The fly-by-wire boom system enables the boom operator to refuel all fixed-wing receiver aircraft irrespective of time and mission. It is capable of carrying out simultaneous multipoint refuelling through the wing air refuelling pods.
KC-46A cockpit, engines and performance
KC-46 can accommodate three main crew members, including two pilots and a boom operator. There are 12 additional permanent seats for the aircrew including the aeromedical evacuation crew of two flight nurses and three medical technicians.
The aircraft features an integrated display system featuring diagonal crystal displays, a tactical situational awareness system (TSAC) and a remote vision system (RVS) combining both 3D and 2D technology for the boom operator. It is also equipped with communications, navigation, surveillance, networking and flight control systems provided by Rockwell Collins.

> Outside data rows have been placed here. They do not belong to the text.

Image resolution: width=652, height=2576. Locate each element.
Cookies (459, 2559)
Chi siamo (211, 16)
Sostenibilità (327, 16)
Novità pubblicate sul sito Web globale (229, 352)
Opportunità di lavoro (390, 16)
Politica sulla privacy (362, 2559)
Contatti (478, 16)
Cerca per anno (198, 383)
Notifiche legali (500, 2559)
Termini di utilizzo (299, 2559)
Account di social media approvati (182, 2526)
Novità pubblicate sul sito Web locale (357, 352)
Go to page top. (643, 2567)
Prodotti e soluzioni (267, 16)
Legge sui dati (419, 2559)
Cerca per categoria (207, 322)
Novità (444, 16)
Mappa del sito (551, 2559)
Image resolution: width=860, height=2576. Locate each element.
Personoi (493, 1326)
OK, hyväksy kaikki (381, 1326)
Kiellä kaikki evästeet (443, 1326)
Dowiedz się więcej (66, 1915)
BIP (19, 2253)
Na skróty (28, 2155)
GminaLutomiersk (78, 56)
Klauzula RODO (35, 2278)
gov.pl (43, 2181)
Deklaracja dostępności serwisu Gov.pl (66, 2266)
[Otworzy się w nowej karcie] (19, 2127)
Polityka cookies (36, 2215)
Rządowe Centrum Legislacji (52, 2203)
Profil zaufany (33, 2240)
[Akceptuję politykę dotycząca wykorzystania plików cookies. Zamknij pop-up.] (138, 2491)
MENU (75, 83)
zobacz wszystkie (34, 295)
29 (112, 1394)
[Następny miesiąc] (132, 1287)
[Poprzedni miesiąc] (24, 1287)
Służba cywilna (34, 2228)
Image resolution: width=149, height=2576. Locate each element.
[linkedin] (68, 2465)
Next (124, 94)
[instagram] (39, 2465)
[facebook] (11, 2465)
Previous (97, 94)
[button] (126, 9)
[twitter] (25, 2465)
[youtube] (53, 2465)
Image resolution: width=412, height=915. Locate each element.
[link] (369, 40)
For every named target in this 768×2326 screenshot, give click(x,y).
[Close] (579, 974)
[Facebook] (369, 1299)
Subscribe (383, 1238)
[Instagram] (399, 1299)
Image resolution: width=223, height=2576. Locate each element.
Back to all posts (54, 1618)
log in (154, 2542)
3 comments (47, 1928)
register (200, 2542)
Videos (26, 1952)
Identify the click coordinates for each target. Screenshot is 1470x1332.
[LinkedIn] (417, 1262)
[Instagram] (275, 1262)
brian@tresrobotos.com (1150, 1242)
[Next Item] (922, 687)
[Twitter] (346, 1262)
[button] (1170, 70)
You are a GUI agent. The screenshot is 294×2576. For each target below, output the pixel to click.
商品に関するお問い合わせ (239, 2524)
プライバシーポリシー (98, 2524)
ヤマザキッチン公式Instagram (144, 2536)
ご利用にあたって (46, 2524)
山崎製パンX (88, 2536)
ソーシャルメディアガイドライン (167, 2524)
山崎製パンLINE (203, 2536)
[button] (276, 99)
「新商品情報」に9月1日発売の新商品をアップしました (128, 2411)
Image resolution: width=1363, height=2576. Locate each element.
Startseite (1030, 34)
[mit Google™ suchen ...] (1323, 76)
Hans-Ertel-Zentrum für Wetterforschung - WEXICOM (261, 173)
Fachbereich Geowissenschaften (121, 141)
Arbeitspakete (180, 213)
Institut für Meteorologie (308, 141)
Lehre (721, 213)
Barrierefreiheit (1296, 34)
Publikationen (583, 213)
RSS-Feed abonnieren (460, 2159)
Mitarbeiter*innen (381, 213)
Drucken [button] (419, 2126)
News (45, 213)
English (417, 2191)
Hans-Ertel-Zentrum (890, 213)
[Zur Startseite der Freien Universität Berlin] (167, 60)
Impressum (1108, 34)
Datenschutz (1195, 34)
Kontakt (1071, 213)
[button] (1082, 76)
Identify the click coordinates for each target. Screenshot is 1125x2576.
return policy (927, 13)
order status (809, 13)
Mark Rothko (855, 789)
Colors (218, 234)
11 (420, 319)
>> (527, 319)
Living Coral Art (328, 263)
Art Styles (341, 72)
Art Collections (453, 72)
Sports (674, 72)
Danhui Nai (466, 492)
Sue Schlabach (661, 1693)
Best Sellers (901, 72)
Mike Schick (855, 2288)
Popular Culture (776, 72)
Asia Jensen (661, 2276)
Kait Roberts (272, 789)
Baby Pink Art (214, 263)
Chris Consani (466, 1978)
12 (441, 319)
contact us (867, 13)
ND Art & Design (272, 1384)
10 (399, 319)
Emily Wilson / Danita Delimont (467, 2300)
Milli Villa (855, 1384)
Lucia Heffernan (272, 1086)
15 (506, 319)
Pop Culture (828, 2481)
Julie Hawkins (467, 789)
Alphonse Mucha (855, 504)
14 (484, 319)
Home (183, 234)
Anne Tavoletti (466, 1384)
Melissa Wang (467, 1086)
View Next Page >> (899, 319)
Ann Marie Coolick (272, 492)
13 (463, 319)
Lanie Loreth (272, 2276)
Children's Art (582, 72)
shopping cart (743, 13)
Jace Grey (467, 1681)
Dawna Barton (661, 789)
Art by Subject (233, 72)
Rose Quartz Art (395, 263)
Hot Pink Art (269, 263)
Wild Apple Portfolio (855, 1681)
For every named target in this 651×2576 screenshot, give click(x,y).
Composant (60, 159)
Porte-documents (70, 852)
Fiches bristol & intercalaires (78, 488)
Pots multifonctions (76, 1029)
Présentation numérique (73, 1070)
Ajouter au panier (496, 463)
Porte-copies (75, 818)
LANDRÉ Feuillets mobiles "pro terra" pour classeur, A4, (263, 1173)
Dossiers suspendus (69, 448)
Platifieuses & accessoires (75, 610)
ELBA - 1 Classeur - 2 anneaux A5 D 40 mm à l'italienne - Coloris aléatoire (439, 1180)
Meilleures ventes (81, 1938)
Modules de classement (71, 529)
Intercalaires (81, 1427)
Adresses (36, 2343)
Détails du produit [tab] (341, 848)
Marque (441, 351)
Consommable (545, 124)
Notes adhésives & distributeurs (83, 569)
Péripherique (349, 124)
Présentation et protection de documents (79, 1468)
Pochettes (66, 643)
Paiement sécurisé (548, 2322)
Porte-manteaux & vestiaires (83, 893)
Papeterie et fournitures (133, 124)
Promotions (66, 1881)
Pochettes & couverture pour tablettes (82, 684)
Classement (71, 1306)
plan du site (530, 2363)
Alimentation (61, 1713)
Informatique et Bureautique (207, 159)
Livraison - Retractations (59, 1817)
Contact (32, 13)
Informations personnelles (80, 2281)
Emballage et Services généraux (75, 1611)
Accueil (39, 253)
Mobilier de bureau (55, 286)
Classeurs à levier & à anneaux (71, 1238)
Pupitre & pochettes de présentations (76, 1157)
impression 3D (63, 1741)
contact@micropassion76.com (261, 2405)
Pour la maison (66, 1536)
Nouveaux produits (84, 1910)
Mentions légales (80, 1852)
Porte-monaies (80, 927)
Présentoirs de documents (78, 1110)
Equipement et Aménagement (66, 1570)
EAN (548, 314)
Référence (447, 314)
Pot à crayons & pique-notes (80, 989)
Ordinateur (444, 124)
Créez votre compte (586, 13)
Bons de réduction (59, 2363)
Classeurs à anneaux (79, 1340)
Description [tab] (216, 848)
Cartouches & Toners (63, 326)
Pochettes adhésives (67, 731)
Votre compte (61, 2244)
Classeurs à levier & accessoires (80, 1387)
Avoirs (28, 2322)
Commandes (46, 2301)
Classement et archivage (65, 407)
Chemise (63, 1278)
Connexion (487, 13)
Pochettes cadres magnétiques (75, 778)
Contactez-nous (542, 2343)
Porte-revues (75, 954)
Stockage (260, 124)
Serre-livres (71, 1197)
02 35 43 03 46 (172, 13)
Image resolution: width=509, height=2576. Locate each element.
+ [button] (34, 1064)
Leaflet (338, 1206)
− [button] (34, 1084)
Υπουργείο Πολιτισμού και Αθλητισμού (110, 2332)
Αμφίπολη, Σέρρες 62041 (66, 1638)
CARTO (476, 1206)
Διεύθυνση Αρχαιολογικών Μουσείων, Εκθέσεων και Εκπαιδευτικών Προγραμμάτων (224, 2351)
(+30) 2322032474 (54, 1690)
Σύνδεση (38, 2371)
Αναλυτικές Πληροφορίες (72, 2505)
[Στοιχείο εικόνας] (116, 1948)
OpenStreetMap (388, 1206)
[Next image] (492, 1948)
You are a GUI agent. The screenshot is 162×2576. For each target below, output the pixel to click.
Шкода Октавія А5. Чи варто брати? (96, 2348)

The mission control system is supplied by GE Aviation Systems, while the onboard auxiliary power unit, cabin pressure control system and air data inertial navigation systems were provided by Honeywell. Northrop Grumman supplied the infrared countermeasures system for the aircraft.
Each USAF KC-46A tanker is powered by two Pratt & Whitney PW4062 engines, with each delivering 62,000lb (289.13kN) of thrust. Each PW4062 engine has a fan-blade diameter of 94in.
KC-46A can fly at a maximum speed of 915km/h and the maximum air speed is 851km/h. The range and service ceiling of the aircraft are 12,200km and 12,200m, respectively.